L’urbanité comme toile de fond 

« Sur les murs les néons

Danse mon ombre

Et l’auto et ta tête 

Et le ciel couleur violette » in La Vitesse

            Si la pop abstraite et impressionniste de Galo DC est également urbaine, c’est en ce qu’elle parle d’urbanité et que Paris est en toile de fond pour continuer sur la peinture. En effet, dans les textes, dans les clips et au travers de sa direction artistique, la ville est bien présente, illustrée dans toute sa jeunesse, sa puissance, sa frénésie et ses couleurs.  Dans le titre Honnêtement, il évoque la lumière urbaine qui ne s’éteint jamais comme la lumière qui est en chacun de nous : « Vois comme on scintille comme on brille Dans les lavomatiques les vitrines nous reflètent sans fin (…) Mais les feux de la ville jamais ne s’éteignent et les vitrines reflètent sans fin ». 

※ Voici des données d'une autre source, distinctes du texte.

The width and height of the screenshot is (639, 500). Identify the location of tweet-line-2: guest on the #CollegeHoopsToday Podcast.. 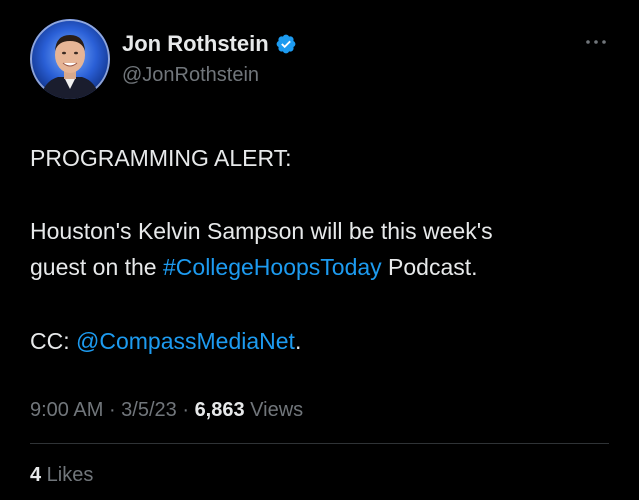
(254, 267).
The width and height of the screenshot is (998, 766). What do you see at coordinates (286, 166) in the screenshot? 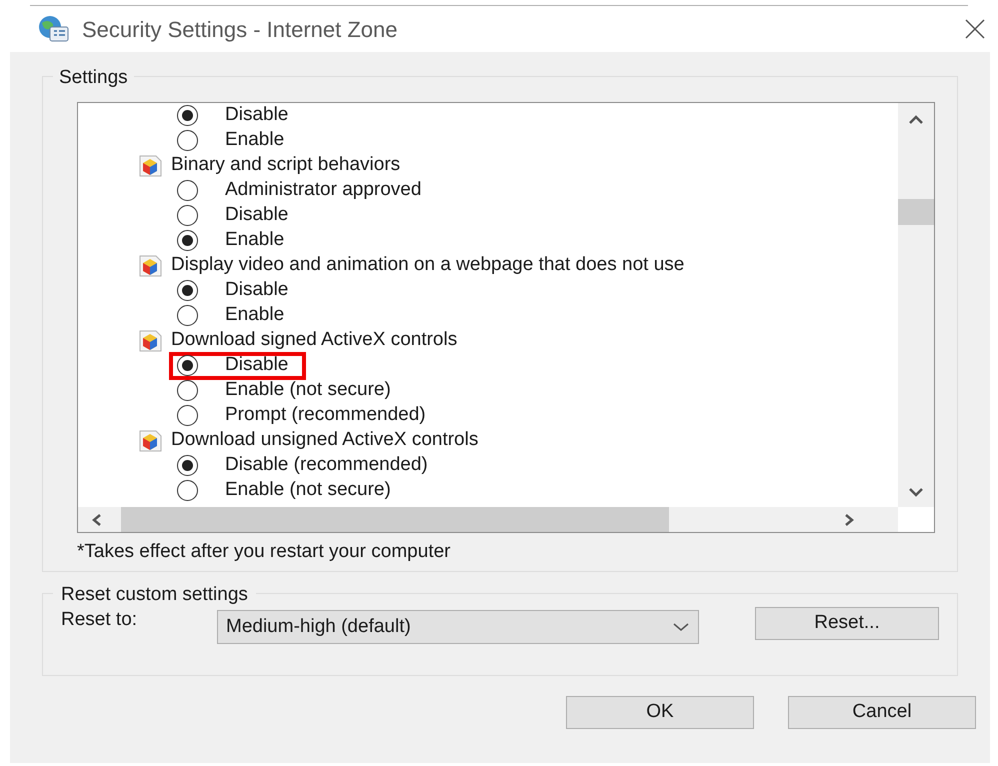
I see `setting-name: Binary and script behaviors` at bounding box center [286, 166].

            Dans Si beau, il nous rappelle nos nuits sans fin : « Longtemps j’ai veillé tard ça se voit à mes cernes Des médailles qu’on décerne le soir au pied des barres ».  (On y entendait et visualisait plutôt les bars mais il s’agit ici des barres d’immeuble). 

            Dans La vitesse, le son qui opère le plus une symbiose entre texte et musique dans un rythme frénétique d’asphalte et de danger, on entend : « Dans le rétroviseur La menace du garde-corps, tu promets qu’on sera fiers, mais le futur nous donnera tort (…) Il y a toujours des réverbères pour ruiner nos efforts. La vitesse nous sous-estime l’angle mort. »  

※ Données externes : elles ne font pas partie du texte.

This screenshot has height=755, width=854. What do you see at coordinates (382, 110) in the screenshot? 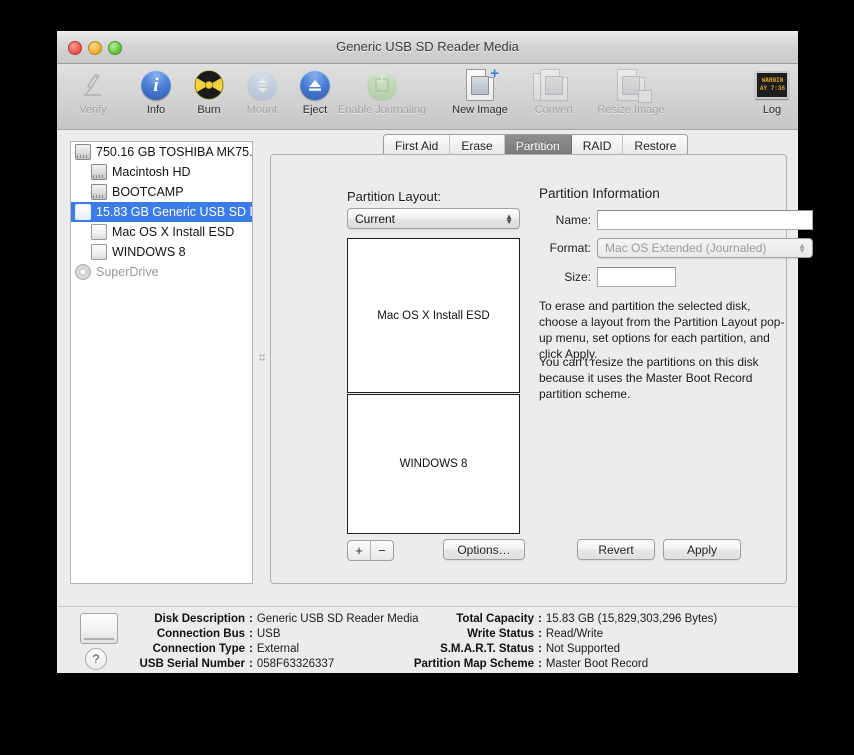
I see `toolbar-label-enable-journaling: Enable Journaling` at bounding box center [382, 110].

            Enfin, dans Strapontin, le titre évoque les amours « métropolitaines » au sein de la métropole justement : « Tu sais parfois on se lève on s’en va, tu sais l’effroi, Rien ne reste de toi, même le siège se rabat le strapontin. » Tout au long de l’EP, le champ lexical citadin est donc bien présent et au service de l’évocation d’une vie urbaine, de ses amours, de ses accélérations, de sa frénésie parfois ostentatoire et qui nous rend parfois fiers ou inconscients des risques. Ne pas voir un angle mort fait en effet aussi mal à vélo qu’en amour. 

            Si le projet de Galo DC peut se comprendre c’est grâce à ses propres mots :  «J’aimerais bien créer une pop « totale », réussir à être à la fois évocateur, ultra direct, second degré sur les textes, être expérimental sur la musique tout en étant accessible et surtout extrêmement énergique sur scène.» Beaucoup des premiers enjeux semblent pour nous bien remplis, reste à apprécier pleinement l’énergie sur scène notamment vendredi 1er octobre 2021 au Pop Up du label à Paris et le 3 décembre 2021 à l’Hydrophone de Lorient.